Shackles before Sentencing: The Global Positioning System as a Means of Pretrial Restraint

By Jackson, Blair T. | Faulkner Law Review, Fall 2011 | Go to article overview

Shackles before Sentencing: The Global Positioning System as a Means of Pretrial Restraint


Jackson, Blair T., Faulkner Law Review


I. INTRODUCTION

What do famous Hollywood starlets Lindsay Lohan and Paris Hilton have in common with thousands of other Americans? Both have been subject to electronic monitoring via the global positioning system (hereinafter referred to as G.P.S.).
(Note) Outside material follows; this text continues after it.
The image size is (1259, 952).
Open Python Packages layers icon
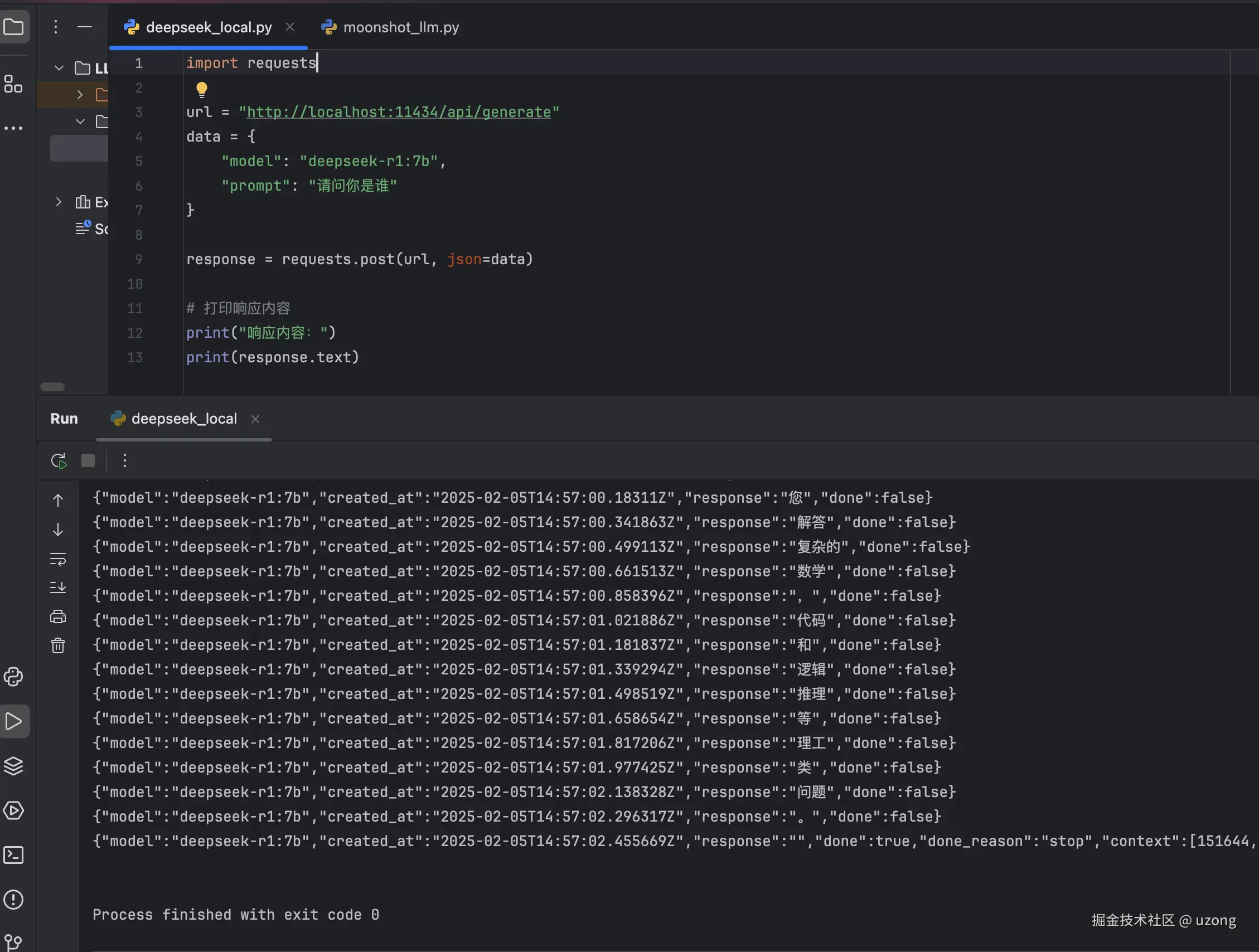click(x=13, y=766)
Lindsay Lohan was arrested and then subject to G.P.S. monitoring upon her release. (1) She was fitted with a G.P.S. device for her failure to comply with court orders in connection with a violation of probation for her prior DUI arrest. (2) In 2007, Paris Hilton was also fitted with a G.P.S. monitoring device and sentenced to forty days of house arrest for violating her previous drunk driving probation. (3)
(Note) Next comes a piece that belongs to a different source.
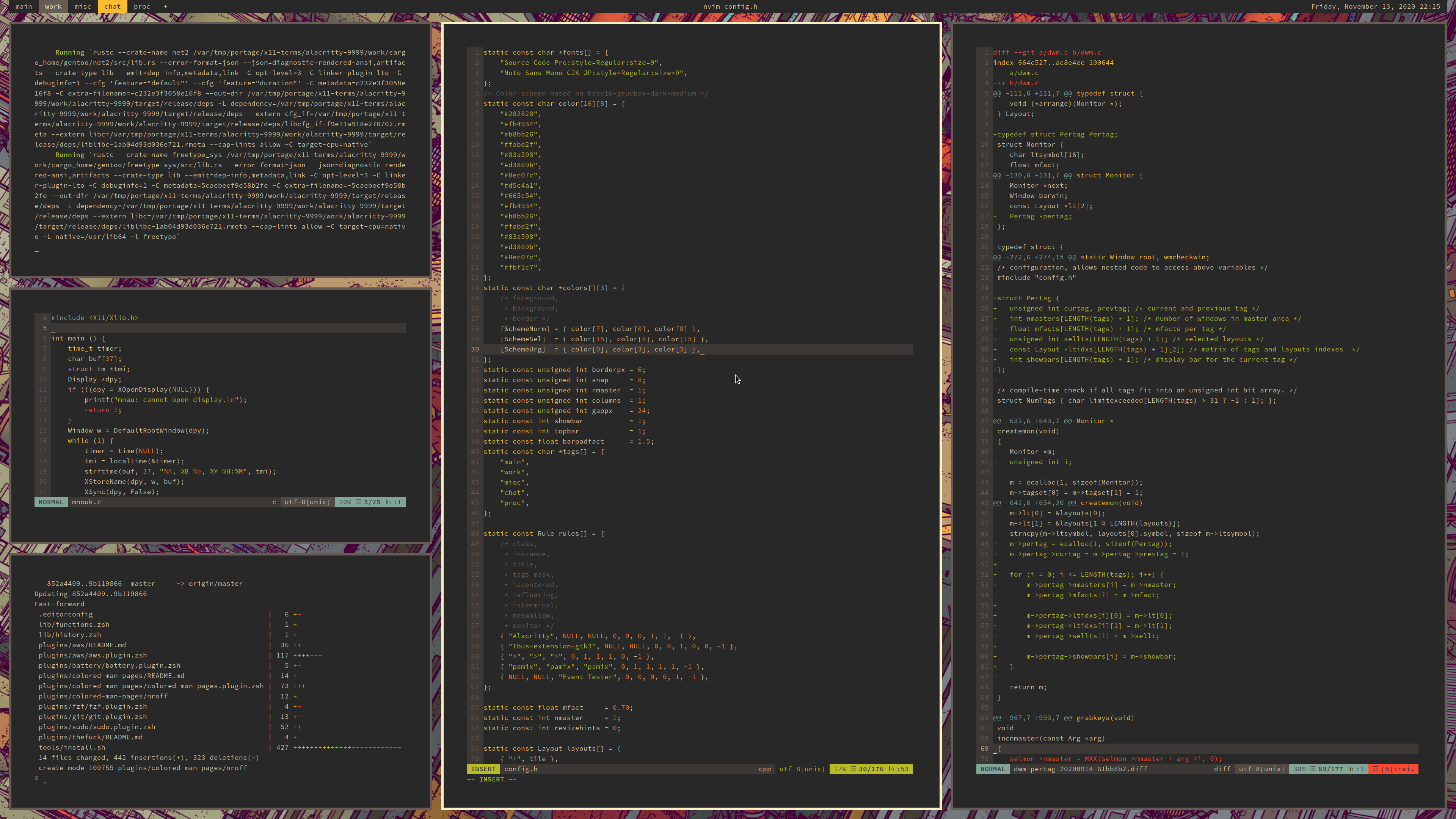
Task: Place cursor on line 30 SchemeUrg
Action: [523, 349]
G.P.S. provides a new way of controlling and supervising those accused or convicted of criminal offenses. However, many states that employ G.P.S. monitoring as a method of pretrial restraint have very little in the way of statutory or legislative guidance available to them. This is in stark contrast to decisions in criminal cases concerning setting bail, reducing bail, and sentencing. In most states, when a defendant is placed on bond, the amount of bond is determined using that jurisdiction's bond schedule. Unlike setting bond, a court's decision to require G.P.S. monitoring is usually not pursuant to any fixed set of guidelines. When G.P.S. monitoring guidelines do exist, the state's rules and procedures often do not have enough measurable criteria to ensure its fair implementation. Under these circumstances, G.P.S. monitoring, as a method of pretrial restraint, appears to be ripe for judicial review regarding the potential infringement of the constitutional rights of criminal defendants.
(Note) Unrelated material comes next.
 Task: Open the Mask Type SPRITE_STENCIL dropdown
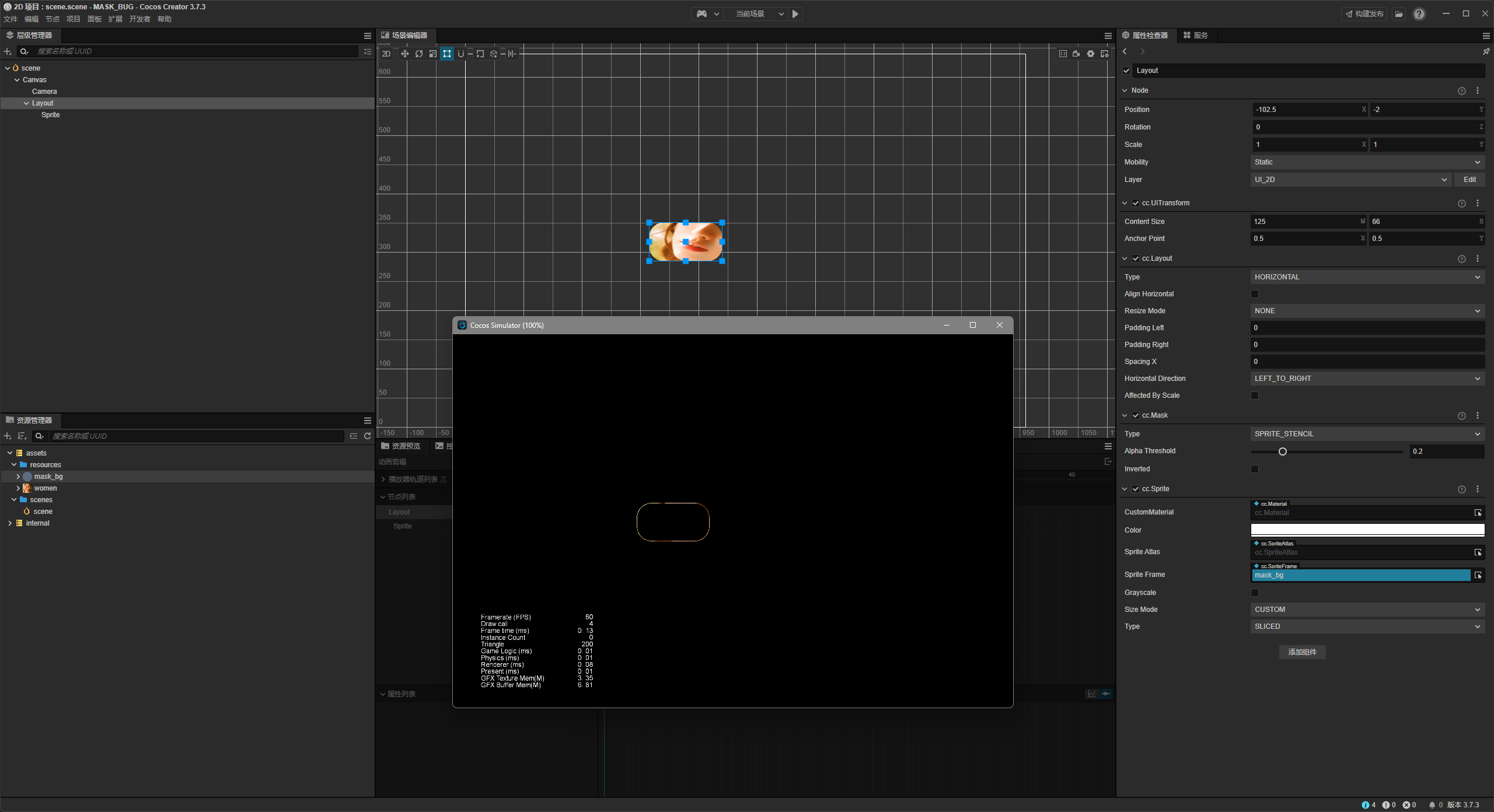click(x=1367, y=434)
The absence of a legal yardstick for the use of G.P.S. monitoring as a means of pretrial restraint poses important legal questions that will be discussed here. First, this article will provide a brief description of how G.P.S. monitoring works. Next, this article will contrast the differences between criteria used to determine G.P.S. implementation and criteria used to set bond in a survey of the following states: Alabama, Oklahoma, and Arizona. Finally, this article will discuss the constitutional challenges that may be raised regarding application of G.P.S. monitoring, and will analyze why there are so few cases directed to these types of challenges.

II. How G.P.S. WORKS

G.P.S. provides individual location monitoring. (4) G.P.S. technology can track objects and persons through the transmission of electronic impulses. (5) G.P.S. technology has made it easy for people to track almost anything at any moment. G.P.S. devices are often used in car navigation systems, cellular phones, and for tracking the transportation of merchandise shipments. (6) G.P.S. devices are also used to track people. For example, employers can use G.P.S. devices to monitor the movement of their employees. (7) The devices are also used to track Alzheimer's patients. (8) More commonly, G.P.S. devices are used to monitor the movements of criminal defendants both before and after conviction. (9) Individual monitoring programs offer alternative measures of supervision and restraint of criminal offenders. (10)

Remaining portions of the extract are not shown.